### WORK TO COMPLETE
The result is the exact lines from the one containing "Task: Click the Manage Configurations button" through the final line of the entries; leave out the pictures.

Stored entries:
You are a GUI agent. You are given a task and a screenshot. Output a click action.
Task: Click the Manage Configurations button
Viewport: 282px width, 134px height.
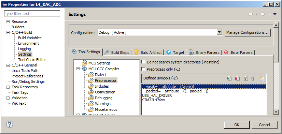tap(248, 32)
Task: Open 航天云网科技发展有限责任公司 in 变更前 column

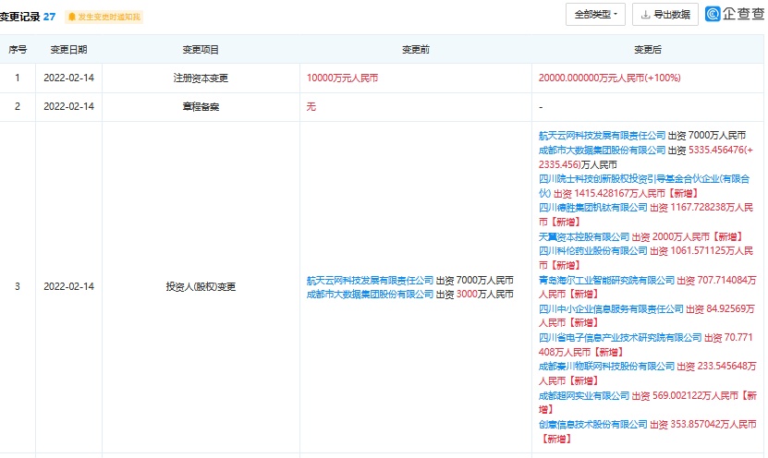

### OUTPUT
Task: Click the Manage Configurations button
Viewport: 282px width, 134px height.
tap(248, 32)
Task: Open 航天云网科技发展有限责任公司 in 变更前 column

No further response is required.